# What NOT to do when hanging fabric



## ProWallGuy

OK, so I'm on a job in the "Land of the Rich & Shameless" (that would be Southampton, Long Island) and we are installing some fairly high end fabric.

When hanging fabric, you obviously don't want to get anything on the face of the product as it will immediately soak in and stain. 

So, what could be the worst thing to get on the face of it? That's right, a sample of your DNA. I goofed and forgot i had stuck a razor blade in the wall to hold the fabric in place while I made a relief cut around some moldings. I took my right hand and swept it across the fabric to lay it in place a bit better and caught the razor blade with my pinkie. Ouch. Cut it to the bone. 

I am proud to say not one drop got on the fabric, and i wrapped the finger and finished out the day. It was tough to work clean, the blood soaked through layers of bandaids before it finally quit oozing.
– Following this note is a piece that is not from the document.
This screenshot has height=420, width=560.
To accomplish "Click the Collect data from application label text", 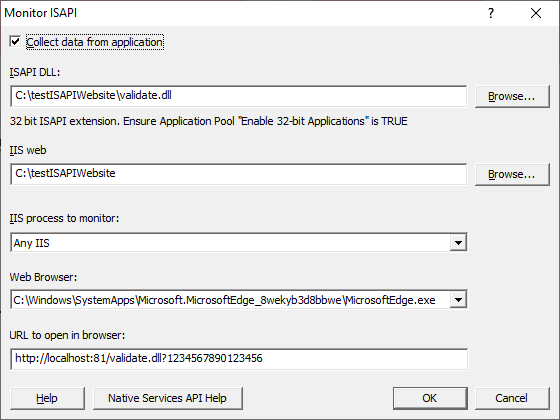I will [x=95, y=42].
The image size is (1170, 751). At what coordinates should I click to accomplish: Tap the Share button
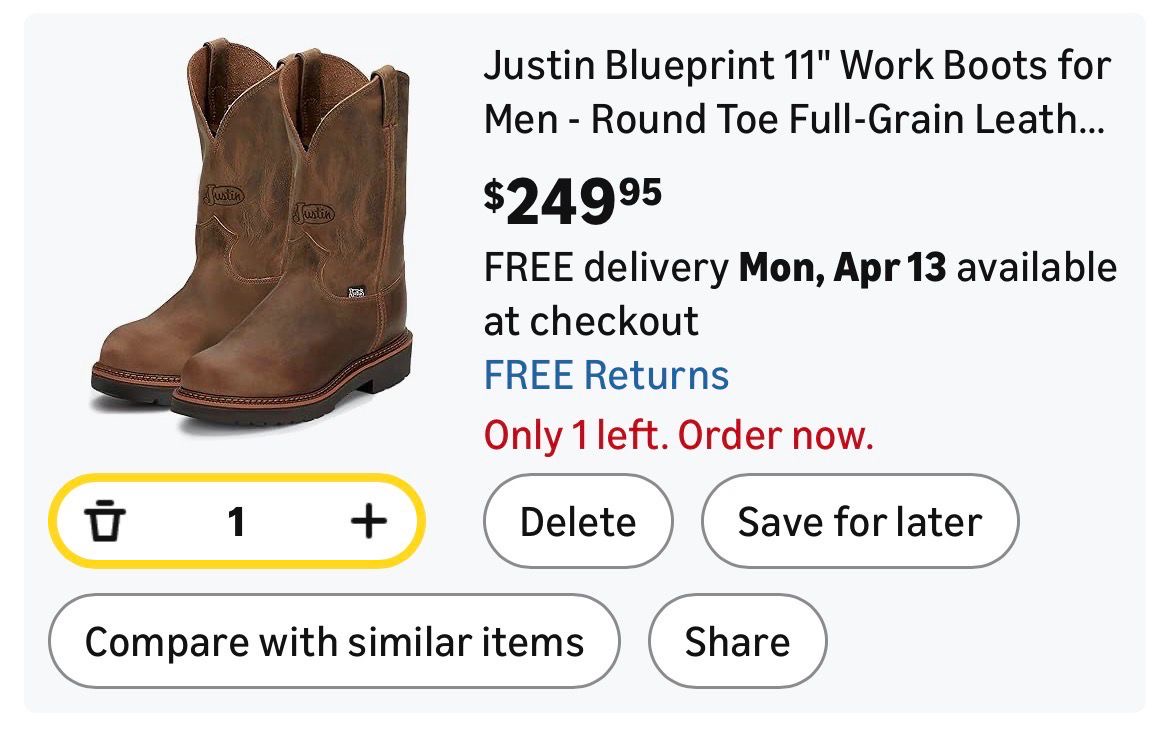[737, 641]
Fair warning, if blood or mangled flesh makes you woozy, stop right here.


----------



## ProWallGuy

Unwrapping it in the hotel room that evening.


----------



## ProWallGuy

I'm pretty sure that flap of skin already looks like it dead. I may have to snip it off in a day or two.


----------



## ProWallGuy

It may not look very bad, but it is deep and throbs like a bitch when i accidentally hit in on something.


----------



## ProWallGuy

For those who care, he is a shot of the fabric partially completed.


----------



## ProWallGuy

Not bad for just a 'summer home', you think?


----------



## ProWallGuy

A view out the back door.


----------



## JNLP

:laughing: 
Reminds me of the time a buddy at work had a utility knife blade open in his pocket. Forgot about it & reached in his pocket for something. Clean cut across his palm, you could see all of the insides, and had to get I think 20 stitches. I remember going in on touch up & finding his blood all over the walls & trim. Took me forever to hide his gushing.


----------



## GMack

ProWallGuy said:


> OK, so I'm on a job in the "Land of the Rich & Shameless" (that would be Southampton, Long Island) and we are installing some fairly high end fabric.
> 
> Dang PWG, you really do travel, huh? I grew up further west on Long Island and when I began painting we used to do quite a bit out east, even as far as Montauk a coulple of times. (BTW, the real people live in Monaulk, takes a little longer to get there but a much more down to earth and cool place than the Hamptons). It took us about an hour to get to the Hamptons everyday but the jobs were usually pretty great so nobody minded.
> 
> Anyway, the pics of the house brought back some memories . . . The pics of your hand, Wow! Glad to hear you finished out the day and didn't get a drop on the fabric, a true craftsman! Now, go out onto that deck and have yourself a cold one, begin the healing process:thumbsup:


----------



## daArch

Nice little beach shack. You must be working in the poor section of the Hamptons - Billy Joel wouldn't let his dog set foot in that little out building

:thumbup: 


nice gash. Hope it was over the mandatory white shag rug. Didn't you once say you always slice and dice body parts over a white shag?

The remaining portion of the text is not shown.